Researchers with the NIH’s Eunice Kennedy Shriver National Institute of Child Health and Human Development have revealed a potential new promising experimental drug for COVID-19. The study was released in Science.
Named TEMPOL, researchers focused on an enzyme called RNA replicase.
“Severe acute respiratory syndrome coronavirus 2 (SARS-CoV-2), the causal agent of coronavirus disease 2019 (COVID-19), uses an RNA-dependent RNA polymerase (RdRp) for the replication of its genome and the transcription of its genes,” according to researchers.
“We found that the catalytic subunit of the RdRp, nsp12, ligates two iron-sulfur metal cofactors in sites that were modeled as zinc centers in the available cryo-electron microscopy structures of the RdRp complex.”

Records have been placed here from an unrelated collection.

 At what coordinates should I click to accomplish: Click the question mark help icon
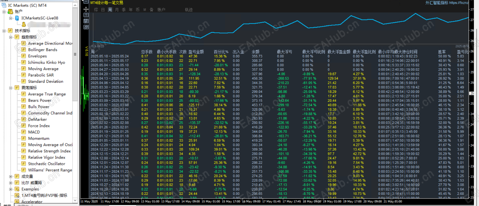(86, 15)
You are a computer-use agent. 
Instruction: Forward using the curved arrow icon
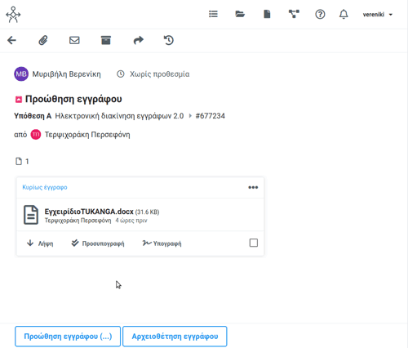[x=138, y=40]
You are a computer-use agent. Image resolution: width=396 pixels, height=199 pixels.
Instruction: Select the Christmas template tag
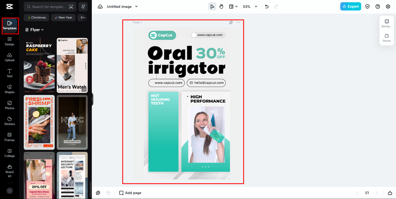[37, 18]
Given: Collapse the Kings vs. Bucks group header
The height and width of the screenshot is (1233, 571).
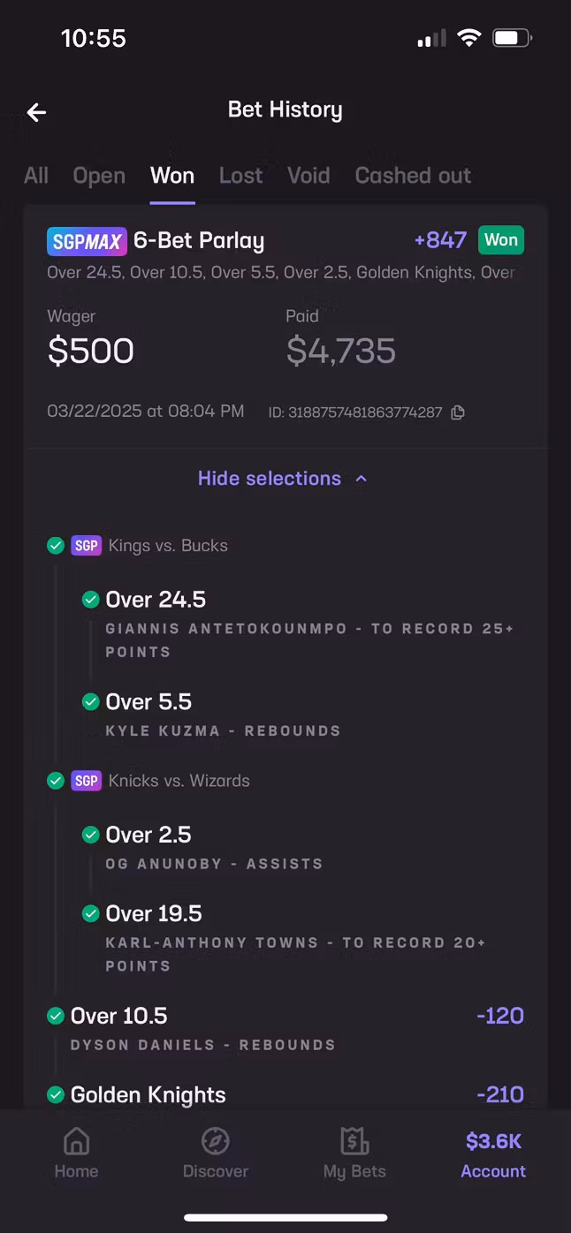Looking at the screenshot, I should pyautogui.click(x=138, y=546).
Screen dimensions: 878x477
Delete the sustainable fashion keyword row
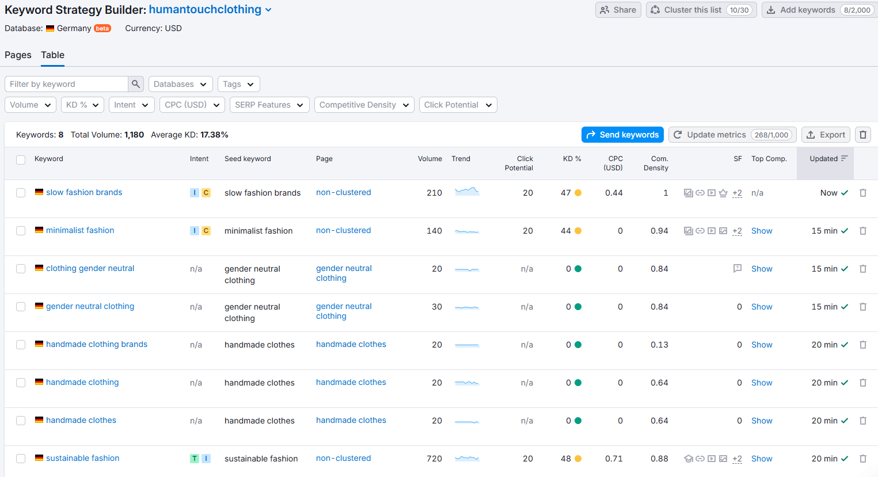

“These metal binding sites are essential for replication and for interaction with the viral helicase. Oxidation of the clusters by the stable nitroxide TEMPOL caused their disassembly, potently inhibited the RdRp, and blocked SARS-CoV-2 replication in cell culture. These iron-sulfur clusters thus serve as cofactors for the SARS-CoV-2 RdRp and are targets for therapy of COVID-19,” researchers also found.
In spite of the findings, clinical studies are necessary to establish the drug’s potential effectiveness in patients.
“Given TEMPOL’s safety profile and the dosage considered therapeutic in our study, we are hopeful. However, clinical studies are needed to determine if the drug is effective in patients, particularly early in the disease course when the virus begins to replicate,” said one author of the study in a press release.